§ What you need to do
Starting with the line that contains "You are a GUI", give again exactly and only each line through the end of the records; include the last line and exclude pictures.

Stored records
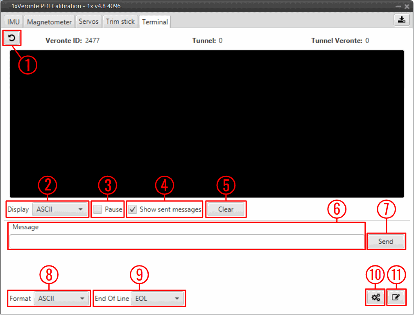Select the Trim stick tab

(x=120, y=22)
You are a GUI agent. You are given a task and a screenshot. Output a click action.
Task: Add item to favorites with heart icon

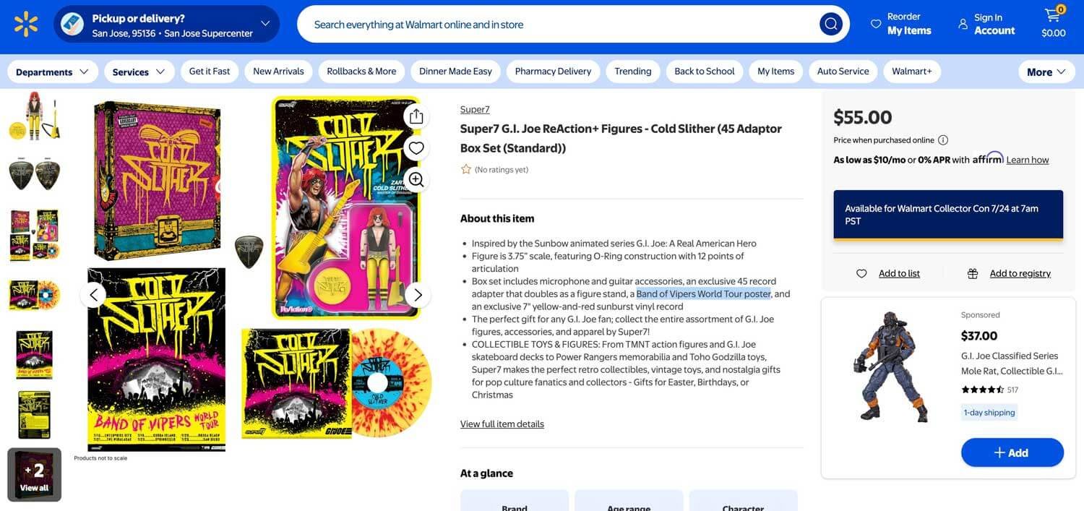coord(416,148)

§ Your response
You are a GUI agent. You are given a task and a screenshot. Output a click action.
Task: Add item to favorites with heart icon

coord(416,148)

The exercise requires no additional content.